Enquanto vasculhavam o carro alugado pelos irmãos, os detetives encontraram 94 cartões de crédito, 102 cartões magnéticos de brindes da Belk valendo US$ 300 cada, dezenas de mercadorias da Belk, uma máquina de leitura de cartões, além de uma lista dos endereços das filiais da Belk na região sudeste. A lista continha o nomes de várias filiais já riscados, indicando que os brasileiros já haviam ido à essas lojas.

Henrique e Gustavo também portavam passaportes de diversos países e cédulas de identidade (ID) com informações e nomes diferentes. Um porta-voz do WPD que os irmãos chegaram aos EUA oriundos de Portugal.

As autoridades detalharam que, embora os cartões tivessem em nome deles, as tarjas magnéticas estavam relacionadas com informações roubadas de cartões bancários de diversas partes do mundo.
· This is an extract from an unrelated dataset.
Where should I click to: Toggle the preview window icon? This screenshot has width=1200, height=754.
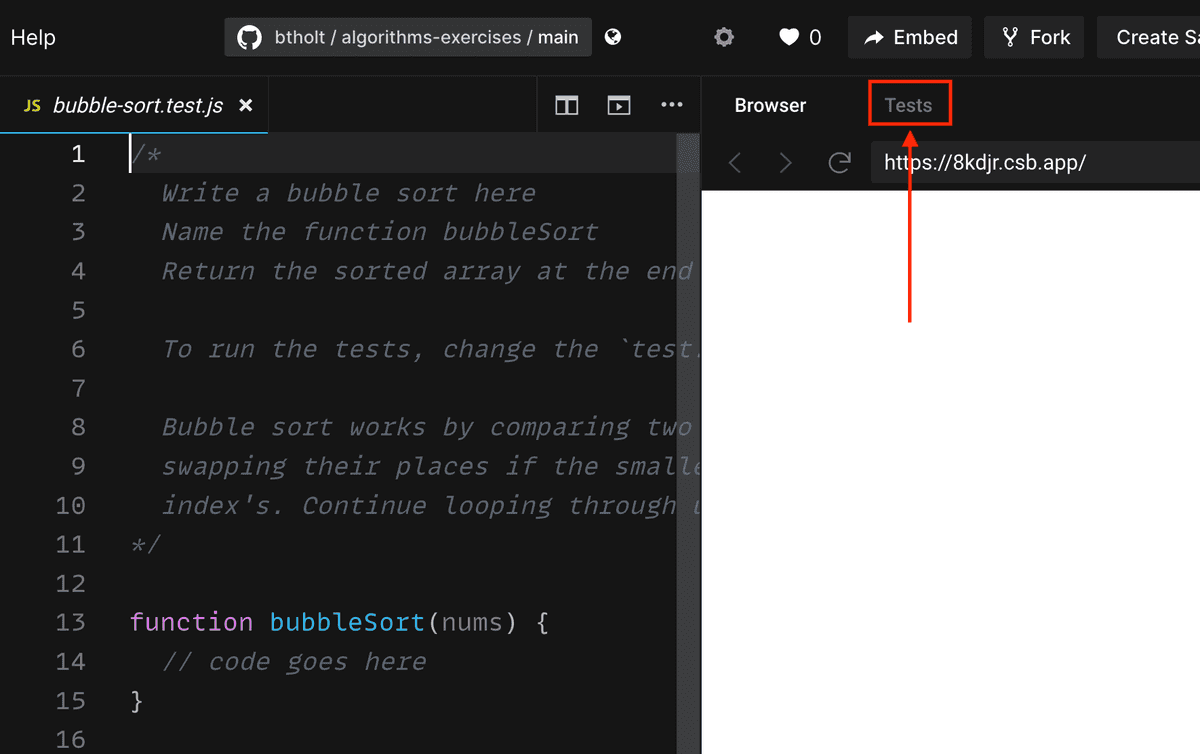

Os brasileiros teriam usado essas informações roubadas para comprar cartões magnéticos de presente (gift cards) nas lojas da Belk e, então, utilizavam esses cartões para comprar mercadorias. Posteriormente, eles enviavam as mercadorias compradas a Coral Springs (FL), onde eles as vendiam no mercado negro internacional.

Henrique e Gustavo foram autuados e enviados à Penitenciária do Condado de New Hanover, sob a fiança de US$ 125 mil cada.

O WPD informou que o Serviço Secreto, FBI, ICE, Departamento de Polícia de Charlotte-Mcklenburg e o Departamento de Polícia de Coral Springs ajudaram na investigação.